De Black-Scholes Option Pricing Theory gebruiken

Het oorspronkelijke Black-Scholes-model vereiste vijf invoervariabelen: de uitoefenprijs van een optie, de huidige prijs van het aandeel, de vervaldatum, het risicovrije rendement en de volatiliteit. Directe waarneming van toekomstige volatiliteit is onmogelijk, dus het moet worden geschat of geïmpliceerd. Aldus impliciete volatiliteit is niet hetzelfde als historische of gerealiseerde volatiliteit.



Voor veel opties op aandelen worden dividenden vaak als zesde input gebruikt.

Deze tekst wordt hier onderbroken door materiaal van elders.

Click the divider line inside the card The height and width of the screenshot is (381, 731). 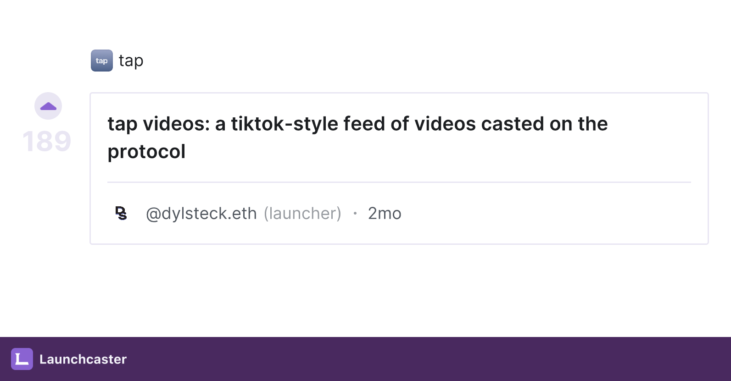tap(399, 182)
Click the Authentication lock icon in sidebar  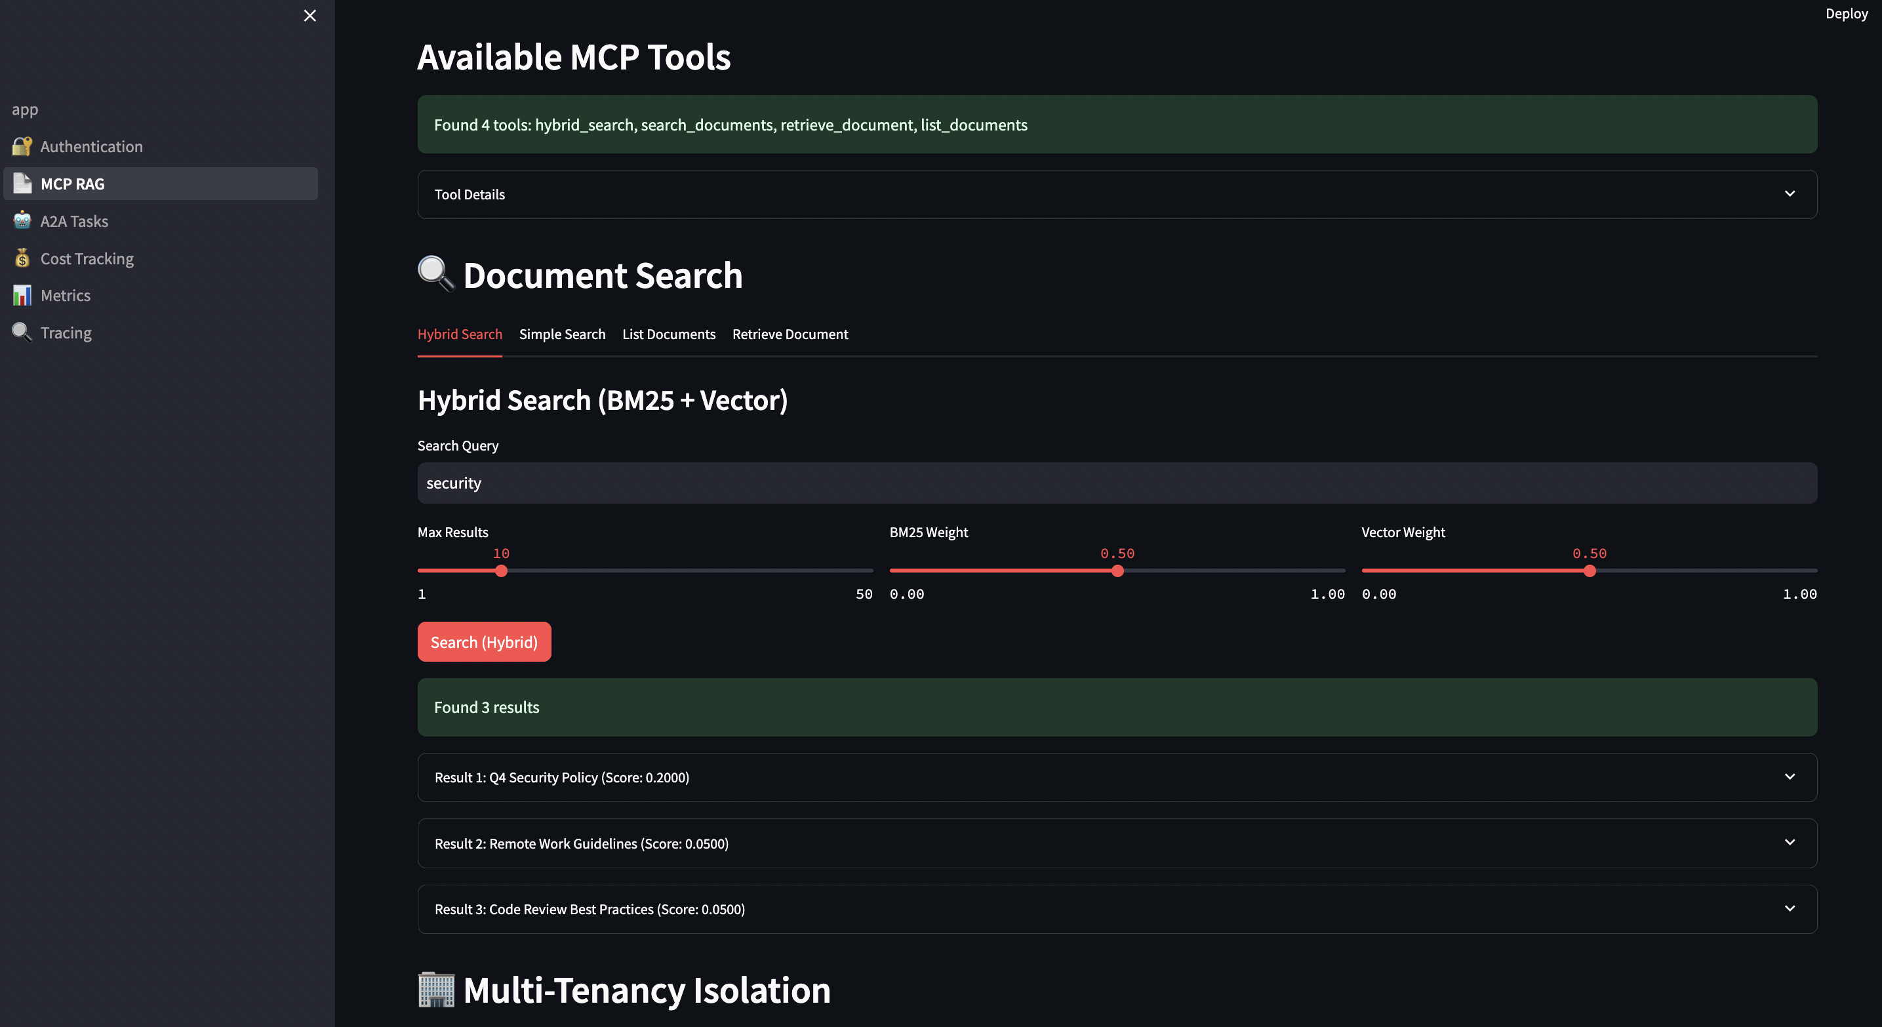click(22, 146)
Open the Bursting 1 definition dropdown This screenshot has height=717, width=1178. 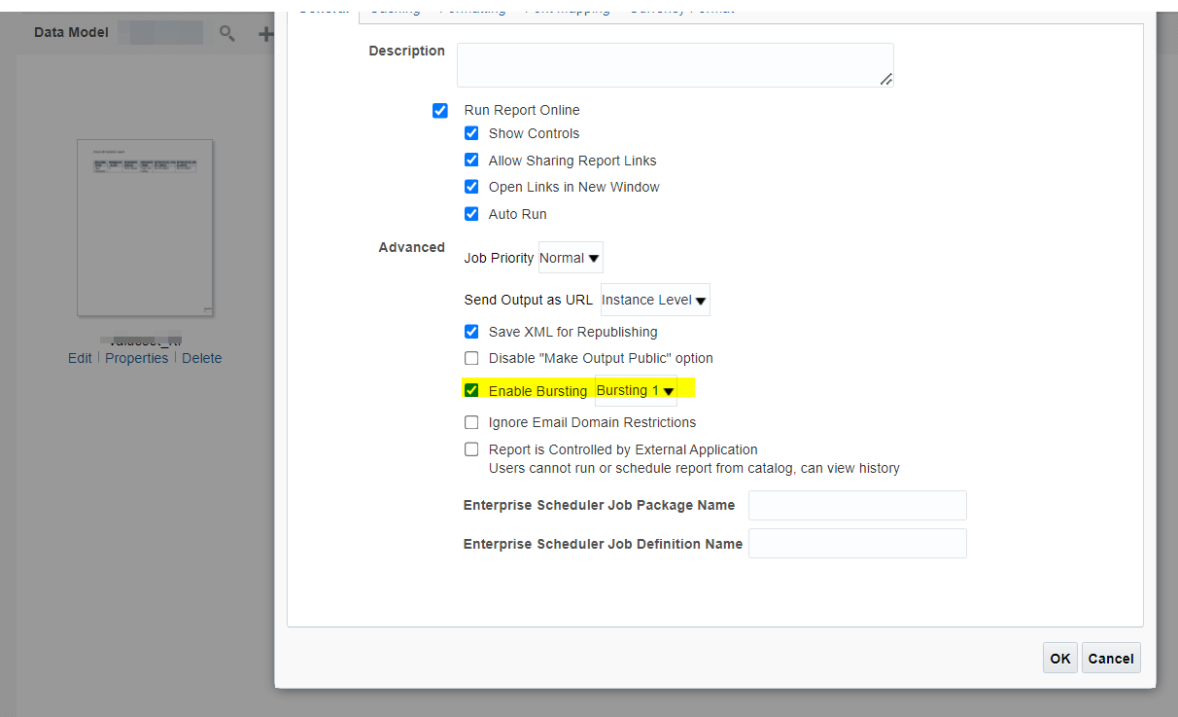pyautogui.click(x=634, y=389)
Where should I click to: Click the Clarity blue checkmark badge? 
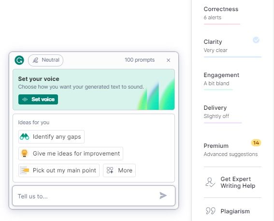[x=256, y=40]
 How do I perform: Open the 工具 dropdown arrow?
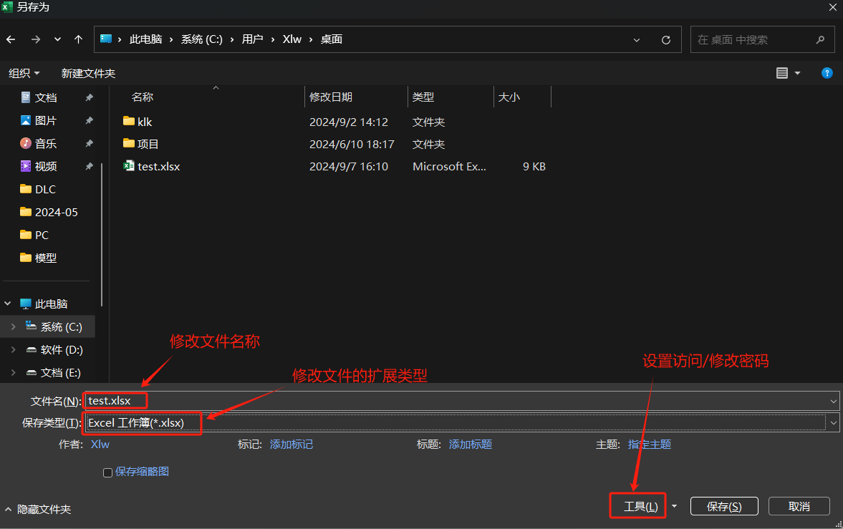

Het Black-Scholes-model, een van de meest gewaardeerde prijsmodellen, gaat ervan uit dat aandelenkoersen een log-normale verdeling volgen, omdat activaprijzen niet negatief kunnen zijn. Andere aannames van het model zijn dat er geen transactiekosten of belastingen zijn, dat de risicovrije rentevoet constant is voor alle looptijden, dat short selling van effecten met gebruikmaking van opbrengsten is toegestaan ​​en dat er geen arbitragemogelijkheden zijn zonder risico.

Het is duidelijk dat sommige van deze aannames niet altijd of zelfs niet altijd kloppen. Het model gaat er bijvoorbeeld ook van uit dat de volatiliteit constant blijft gedurende de levensduur van de optie. Dit is onrealistisch, en normaal gesproken niet het geval, omdat de volatiliteit fluctueert met het niveau van vraag en aanbod.

Wijzigingen in prijsmodellen voor opties zullen daarom de volatiliteitsverschuiving omvatten, die verwijst naar de vorm van impliciete volatiliteit voor opties die in een grafiek worden weergegeven over het bereik van uitoefenprijzen voor opties met dezelfde vervaldatum. De resulterende vorm vertoont vaak een scheefheid of “glimlach” waarbij de impliciete volatiliteitswaarden voor opties verder uit het geld (OTM) hoger zijn dan voor opties met een uitoefenprijs die dichter bij de prijs van het onderliggende instrument ligt.

Bovendien gaat Black-Scholes ervan uit dat de opties die worden geprijsd een  Europese stijl hebben en pas op de vervaldag kunnen worden uitgevoerd. Het model houdt geen rekening met de uitvoering van opties in  Amerikaanse stijl, die kunnen worden uitgeoefend op elk moment vóór en inclusief de dag van expiratie. Aan de andere kant kunnen de binominale of trinominale modellen beide soorten opties aan, omdat ze op elk moment tijdens de levensduur de waarde van de optie kunnen controleren.